Data taken from a collection
####################

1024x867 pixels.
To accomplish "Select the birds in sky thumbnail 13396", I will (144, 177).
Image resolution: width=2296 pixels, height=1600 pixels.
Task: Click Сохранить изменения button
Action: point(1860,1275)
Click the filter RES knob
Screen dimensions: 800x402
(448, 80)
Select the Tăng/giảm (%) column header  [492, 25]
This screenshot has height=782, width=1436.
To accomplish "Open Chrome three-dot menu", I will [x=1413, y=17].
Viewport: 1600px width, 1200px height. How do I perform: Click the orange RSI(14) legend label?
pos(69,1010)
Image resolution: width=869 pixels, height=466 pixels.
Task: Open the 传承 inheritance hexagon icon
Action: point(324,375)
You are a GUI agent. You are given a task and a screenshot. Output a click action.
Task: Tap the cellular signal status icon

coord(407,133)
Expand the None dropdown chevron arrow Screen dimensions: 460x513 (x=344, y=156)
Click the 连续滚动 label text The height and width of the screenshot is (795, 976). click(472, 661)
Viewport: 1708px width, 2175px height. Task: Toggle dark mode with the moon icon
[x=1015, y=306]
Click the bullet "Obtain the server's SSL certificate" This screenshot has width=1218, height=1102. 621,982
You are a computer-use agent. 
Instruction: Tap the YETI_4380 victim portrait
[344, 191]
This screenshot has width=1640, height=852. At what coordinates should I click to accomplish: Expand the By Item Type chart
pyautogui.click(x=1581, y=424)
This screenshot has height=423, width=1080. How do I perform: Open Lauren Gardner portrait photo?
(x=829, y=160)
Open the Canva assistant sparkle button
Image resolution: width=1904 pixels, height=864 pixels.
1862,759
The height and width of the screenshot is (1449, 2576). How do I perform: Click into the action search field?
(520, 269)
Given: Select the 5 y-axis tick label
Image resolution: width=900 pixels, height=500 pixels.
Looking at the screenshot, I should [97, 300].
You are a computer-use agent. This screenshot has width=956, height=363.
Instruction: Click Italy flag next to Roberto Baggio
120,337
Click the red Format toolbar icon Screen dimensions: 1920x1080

####################

» Short task
Copy all of the data above line for line, without changing anything.

» Answer to the task
1024x867 pixels.
To accomplish "Select the birds in sky thumbnail 13396", I will (144, 177).
Image resolution: width=2296 pixels, height=1600 pixels.
Task: Click Сохранить изменения button
Action: point(1860,1275)
Click the filter RES knob
Screen dimensions: 800x402
(448, 80)
Select the Tăng/giảm (%) column header  [492, 25]
This screenshot has height=782, width=1436.
To accomplish "Open Chrome three-dot menu", I will [x=1413, y=17].
Viewport: 1600px width, 1200px height. How do I perform: Click the orange RSI(14) legend label?
pos(69,1010)
Image resolution: width=869 pixels, height=466 pixels.
Task: Open the 传承 inheritance hexagon icon
Action: point(324,375)
You are a GUI agent. You are given a task and a screenshot. Output a click action.
Task: Tap the cellular signal status icon

coord(407,133)
Expand the None dropdown chevron arrow Screen dimensions: 460x513 (x=344, y=156)
Click the 连续滚动 label text The height and width of the screenshot is (795, 976). click(472, 661)
Viewport: 1708px width, 2175px height. Task: Toggle dark mode with the moon icon
[x=1015, y=306]
Click the bullet "Obtain the server's SSL certificate" This screenshot has width=1218, height=1102. 621,982
You are a computer-use agent. 
Instruction: Tap the YETI_4380 victim portrait
[344, 191]
This screenshot has width=1640, height=852. At what coordinates should I click to accomplish: Expand the By Item Type chart
pyautogui.click(x=1581, y=424)
This screenshot has height=423, width=1080. How do I perform: Open Lauren Gardner portrait photo?
(x=829, y=160)
Open the Canva assistant sparkle button
Image resolution: width=1904 pixels, height=864 pixels.
1862,759
The height and width of the screenshot is (1449, 2576). How do I perform: Click into the action search field?
(520, 269)
Given: Select the 5 y-axis tick label
Image resolution: width=900 pixels, height=500 pixels.
Looking at the screenshot, I should [97, 300].
You are a computer-use agent. This screenshot has width=956, height=363.
Instruction: Click Italy flag next to Roberto Baggio
120,337
Click the red Format toolbar icon Screen dimensions: 1920x1080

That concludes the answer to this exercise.